TASK PROMPT =>
Starting at the first line of the entries below, please return exactly each line up to and including the one with "Task: Click the 加自选 button"; pictures stay out.
<<<<
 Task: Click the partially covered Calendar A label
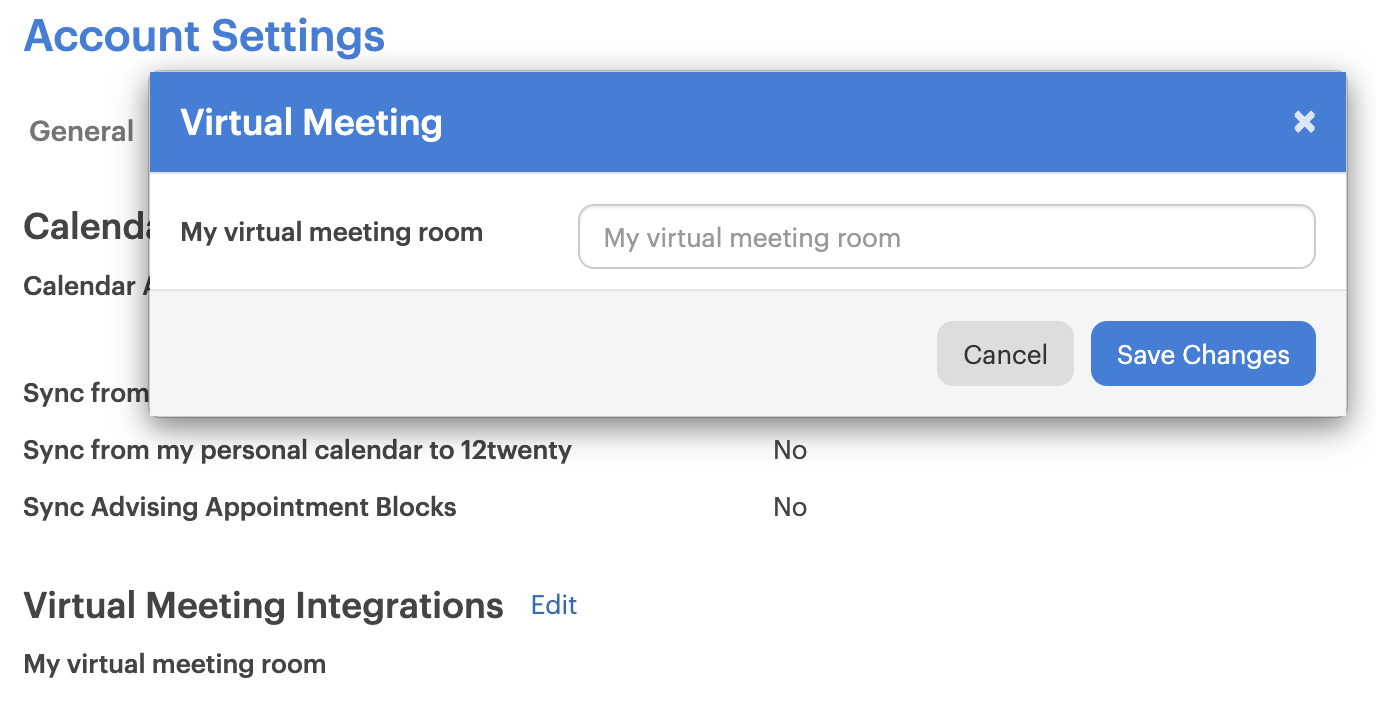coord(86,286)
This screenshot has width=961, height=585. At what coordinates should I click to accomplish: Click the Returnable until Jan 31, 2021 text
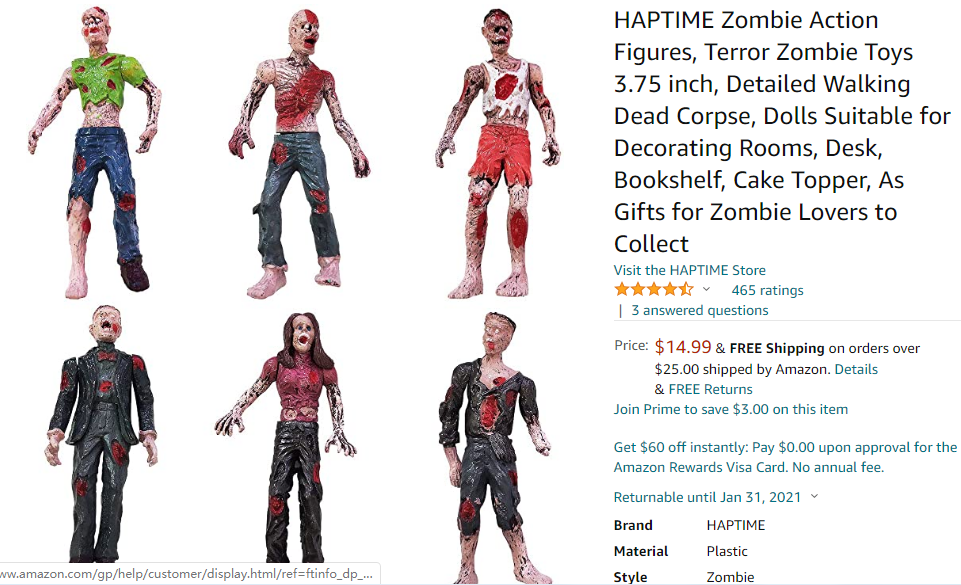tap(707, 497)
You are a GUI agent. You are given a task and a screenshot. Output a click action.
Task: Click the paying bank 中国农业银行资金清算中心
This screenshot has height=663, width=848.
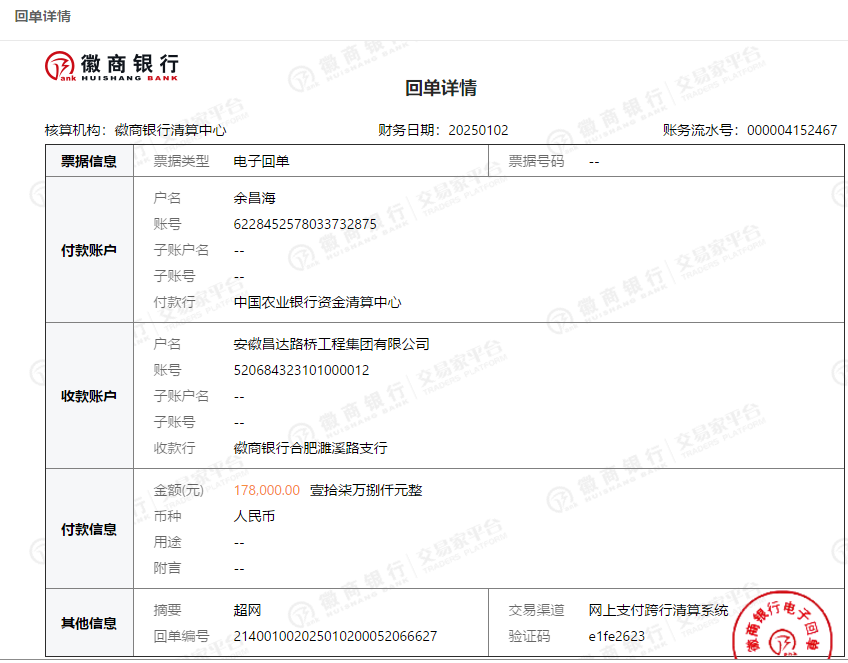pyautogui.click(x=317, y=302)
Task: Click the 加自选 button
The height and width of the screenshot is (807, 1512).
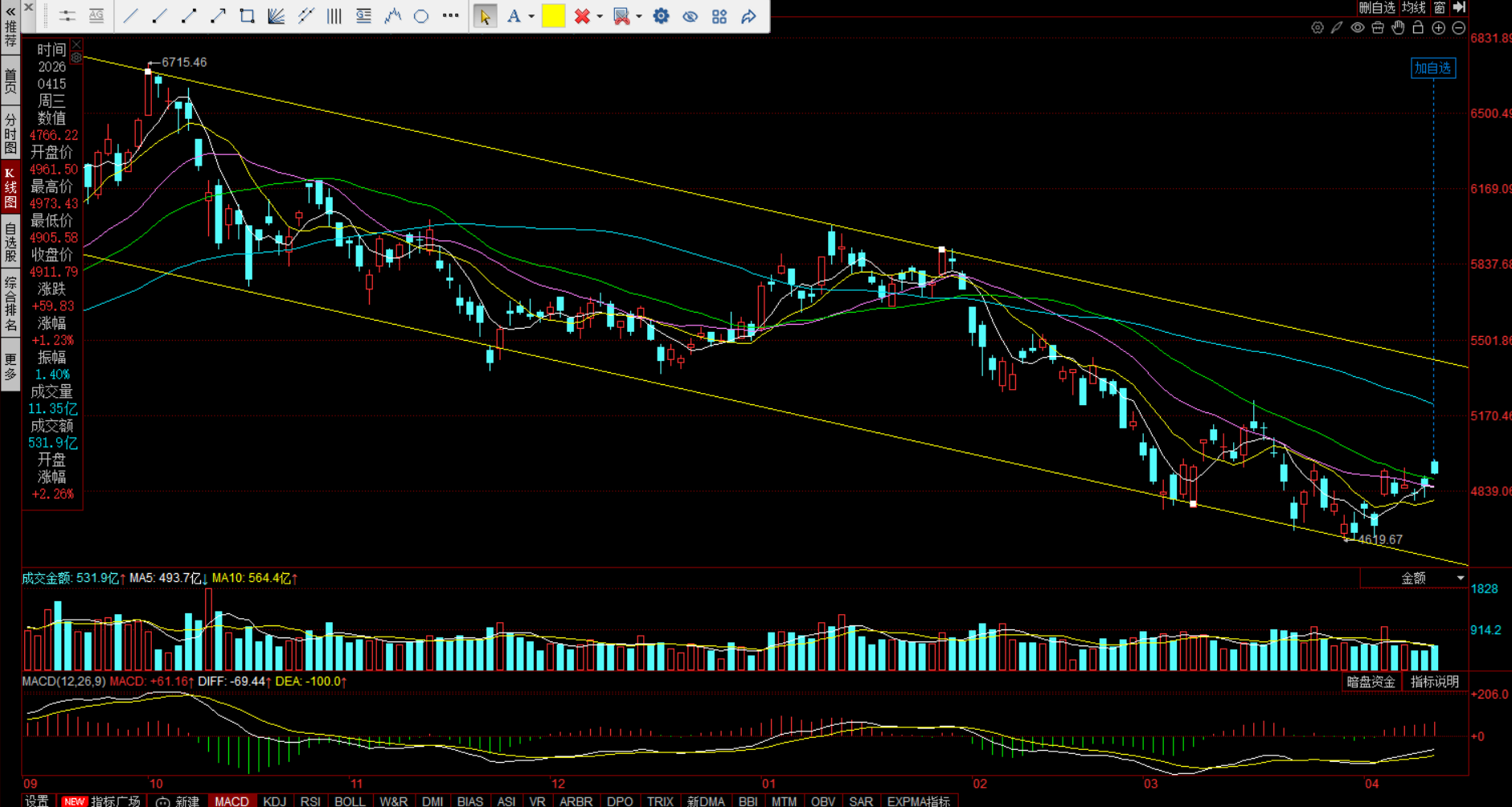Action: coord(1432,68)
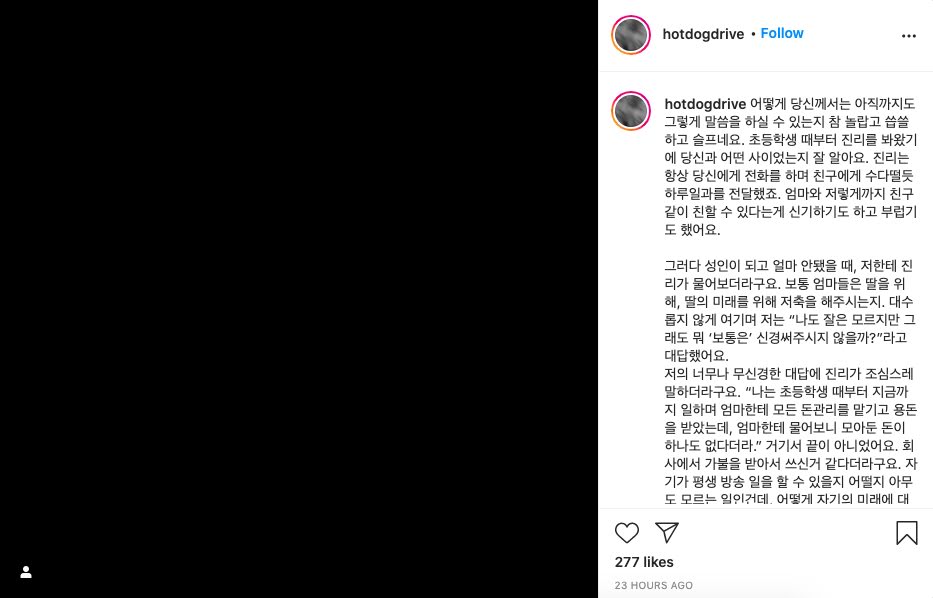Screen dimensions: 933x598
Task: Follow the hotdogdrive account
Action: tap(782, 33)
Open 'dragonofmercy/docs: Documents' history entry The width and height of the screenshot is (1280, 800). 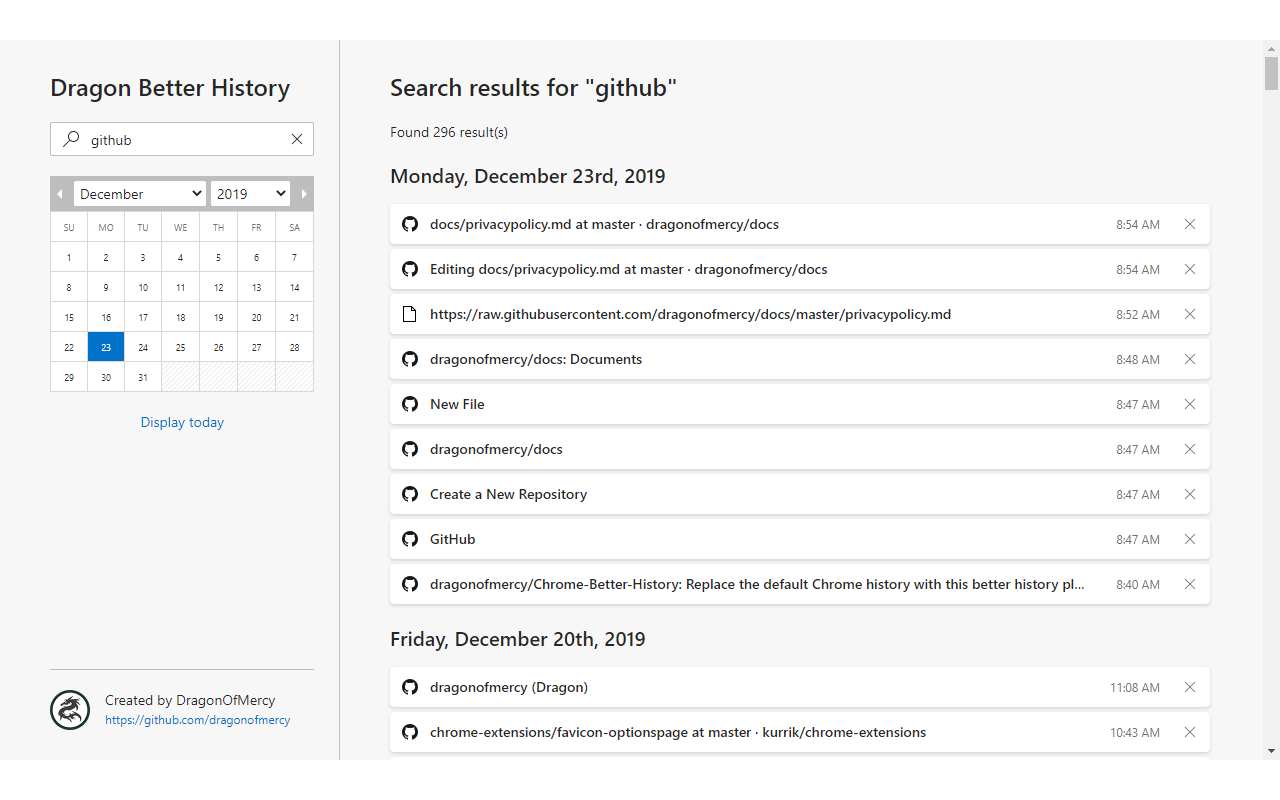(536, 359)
>>>>
TASK RESULT =>
 Task: Click the partially covered Calendar A label
coord(86,286)
This screenshot has width=961, height=585. At what coordinates should I click to accomplish: Click the Returnable until Jan 31, 2021 text
tap(707, 497)
You are a GUI agent. You are given a task and a screenshot. Output a click action.
Task: Click the paying bank 中国农业银行资金清算中心
This screenshot has height=663, width=848.
pyautogui.click(x=317, y=302)
Task: Click the 加自选 button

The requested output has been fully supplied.